**Task goal:**
From the data underneath, reproduce exactly the stretch that begins at the line with "Domande frequenti (FAQ) (22, 2439)" and ends after the line with "[Vai alla slide 6] (50, 1275)".

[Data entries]

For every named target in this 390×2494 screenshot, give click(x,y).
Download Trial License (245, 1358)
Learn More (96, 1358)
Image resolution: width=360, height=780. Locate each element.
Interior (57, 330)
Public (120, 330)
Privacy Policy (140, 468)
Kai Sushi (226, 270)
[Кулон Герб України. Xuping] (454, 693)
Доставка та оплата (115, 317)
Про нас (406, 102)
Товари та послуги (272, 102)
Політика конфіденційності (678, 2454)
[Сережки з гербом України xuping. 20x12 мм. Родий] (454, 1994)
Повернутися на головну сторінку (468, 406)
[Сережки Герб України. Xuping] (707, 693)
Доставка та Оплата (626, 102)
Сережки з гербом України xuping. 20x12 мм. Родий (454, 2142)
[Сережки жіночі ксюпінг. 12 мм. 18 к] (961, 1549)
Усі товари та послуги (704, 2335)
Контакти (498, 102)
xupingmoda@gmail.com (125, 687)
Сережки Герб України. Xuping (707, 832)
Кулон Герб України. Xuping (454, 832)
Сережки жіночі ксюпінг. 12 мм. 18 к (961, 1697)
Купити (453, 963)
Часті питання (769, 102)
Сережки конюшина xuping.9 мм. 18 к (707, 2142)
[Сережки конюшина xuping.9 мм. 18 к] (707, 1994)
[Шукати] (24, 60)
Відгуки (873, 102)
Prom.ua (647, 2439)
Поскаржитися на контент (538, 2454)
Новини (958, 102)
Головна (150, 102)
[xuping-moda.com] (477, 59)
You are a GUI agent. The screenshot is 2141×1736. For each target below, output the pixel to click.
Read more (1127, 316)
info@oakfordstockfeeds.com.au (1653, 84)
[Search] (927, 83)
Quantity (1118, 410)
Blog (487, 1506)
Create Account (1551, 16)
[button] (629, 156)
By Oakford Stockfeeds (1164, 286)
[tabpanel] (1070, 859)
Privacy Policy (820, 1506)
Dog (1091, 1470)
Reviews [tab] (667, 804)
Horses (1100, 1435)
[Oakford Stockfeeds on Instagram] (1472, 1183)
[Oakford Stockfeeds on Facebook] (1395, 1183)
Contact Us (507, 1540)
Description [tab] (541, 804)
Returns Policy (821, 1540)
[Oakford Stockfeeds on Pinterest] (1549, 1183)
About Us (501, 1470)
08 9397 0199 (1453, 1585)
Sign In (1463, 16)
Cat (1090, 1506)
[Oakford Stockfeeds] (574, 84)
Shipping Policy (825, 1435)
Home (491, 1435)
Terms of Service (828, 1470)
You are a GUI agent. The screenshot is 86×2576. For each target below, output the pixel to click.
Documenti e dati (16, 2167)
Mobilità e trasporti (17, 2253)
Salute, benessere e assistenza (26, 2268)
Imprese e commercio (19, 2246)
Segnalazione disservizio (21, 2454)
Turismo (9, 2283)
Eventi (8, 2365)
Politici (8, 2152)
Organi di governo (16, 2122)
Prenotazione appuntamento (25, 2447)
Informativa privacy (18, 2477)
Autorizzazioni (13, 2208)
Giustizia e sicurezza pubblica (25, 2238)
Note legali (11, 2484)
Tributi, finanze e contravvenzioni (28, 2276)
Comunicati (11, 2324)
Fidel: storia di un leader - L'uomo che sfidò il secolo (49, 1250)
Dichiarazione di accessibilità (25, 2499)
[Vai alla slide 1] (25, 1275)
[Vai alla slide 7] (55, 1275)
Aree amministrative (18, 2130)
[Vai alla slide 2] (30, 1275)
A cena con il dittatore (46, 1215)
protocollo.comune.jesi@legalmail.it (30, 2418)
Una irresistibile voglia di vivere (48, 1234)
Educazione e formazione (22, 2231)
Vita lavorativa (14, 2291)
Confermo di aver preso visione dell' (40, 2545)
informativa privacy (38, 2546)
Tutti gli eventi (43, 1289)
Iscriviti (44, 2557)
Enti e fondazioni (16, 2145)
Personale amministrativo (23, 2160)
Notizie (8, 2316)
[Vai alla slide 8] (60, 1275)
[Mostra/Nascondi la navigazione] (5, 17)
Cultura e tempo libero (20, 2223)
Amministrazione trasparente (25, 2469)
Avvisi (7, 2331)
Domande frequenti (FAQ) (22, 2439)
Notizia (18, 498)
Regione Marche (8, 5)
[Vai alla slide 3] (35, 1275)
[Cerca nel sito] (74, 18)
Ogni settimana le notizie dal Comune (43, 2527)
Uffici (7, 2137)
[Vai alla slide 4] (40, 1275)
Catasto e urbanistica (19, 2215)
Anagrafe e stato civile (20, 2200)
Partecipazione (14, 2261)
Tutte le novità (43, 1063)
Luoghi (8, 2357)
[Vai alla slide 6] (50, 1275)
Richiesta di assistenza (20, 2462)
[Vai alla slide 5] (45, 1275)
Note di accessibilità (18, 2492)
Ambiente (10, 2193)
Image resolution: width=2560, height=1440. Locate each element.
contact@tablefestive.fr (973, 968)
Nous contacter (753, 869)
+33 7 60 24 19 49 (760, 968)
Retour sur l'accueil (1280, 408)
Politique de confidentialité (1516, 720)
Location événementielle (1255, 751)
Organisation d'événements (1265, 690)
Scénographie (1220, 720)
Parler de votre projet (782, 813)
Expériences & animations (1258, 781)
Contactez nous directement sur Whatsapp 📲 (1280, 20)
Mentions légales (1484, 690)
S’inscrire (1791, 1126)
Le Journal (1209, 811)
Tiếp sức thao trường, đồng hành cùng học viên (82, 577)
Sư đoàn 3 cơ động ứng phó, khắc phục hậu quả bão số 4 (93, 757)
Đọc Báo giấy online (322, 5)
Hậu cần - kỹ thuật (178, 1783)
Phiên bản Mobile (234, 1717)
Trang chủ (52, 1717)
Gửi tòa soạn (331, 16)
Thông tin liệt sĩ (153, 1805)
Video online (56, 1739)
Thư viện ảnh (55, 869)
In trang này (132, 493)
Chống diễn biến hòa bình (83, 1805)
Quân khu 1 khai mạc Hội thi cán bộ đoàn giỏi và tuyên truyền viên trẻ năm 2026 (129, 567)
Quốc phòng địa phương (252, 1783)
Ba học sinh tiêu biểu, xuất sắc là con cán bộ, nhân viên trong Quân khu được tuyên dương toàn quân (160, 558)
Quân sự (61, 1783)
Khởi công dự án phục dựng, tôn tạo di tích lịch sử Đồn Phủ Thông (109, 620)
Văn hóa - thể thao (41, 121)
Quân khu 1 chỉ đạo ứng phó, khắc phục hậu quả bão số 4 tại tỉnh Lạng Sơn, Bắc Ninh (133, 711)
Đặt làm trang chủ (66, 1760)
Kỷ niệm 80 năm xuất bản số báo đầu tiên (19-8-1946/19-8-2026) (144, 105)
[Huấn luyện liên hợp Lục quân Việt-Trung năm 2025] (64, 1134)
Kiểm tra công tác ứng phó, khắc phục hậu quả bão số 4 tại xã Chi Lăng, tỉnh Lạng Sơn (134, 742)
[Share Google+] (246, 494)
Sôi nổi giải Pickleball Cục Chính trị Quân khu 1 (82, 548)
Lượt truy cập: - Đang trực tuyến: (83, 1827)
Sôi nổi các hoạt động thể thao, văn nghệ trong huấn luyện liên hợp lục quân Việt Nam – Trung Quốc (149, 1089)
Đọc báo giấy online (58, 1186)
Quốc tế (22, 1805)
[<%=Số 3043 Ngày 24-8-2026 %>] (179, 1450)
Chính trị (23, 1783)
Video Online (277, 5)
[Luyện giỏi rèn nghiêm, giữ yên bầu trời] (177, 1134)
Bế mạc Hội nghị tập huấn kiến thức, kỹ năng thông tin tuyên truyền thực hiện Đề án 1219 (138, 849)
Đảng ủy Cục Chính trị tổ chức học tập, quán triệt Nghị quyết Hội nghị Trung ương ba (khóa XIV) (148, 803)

**Exercise answer:**
Domande frequenti (FAQ) (22, 2439)
Notizia (18, 498)
Regione Marche (8, 5)
[Vai alla slide 3] (35, 1275)
[Cerca nel sito] (74, 18)
Ogni settimana le notizie dal Comune (43, 2527)
Uffici (7, 2137)
[Vai alla slide 4] (40, 1275)
Catasto e urbanistica (19, 2215)
Anagrafe e stato civile (20, 2200)
Partecipazione (14, 2261)
Tutte le novità (43, 1063)
Luoghi (8, 2357)
[Vai alla slide 6] (50, 1275)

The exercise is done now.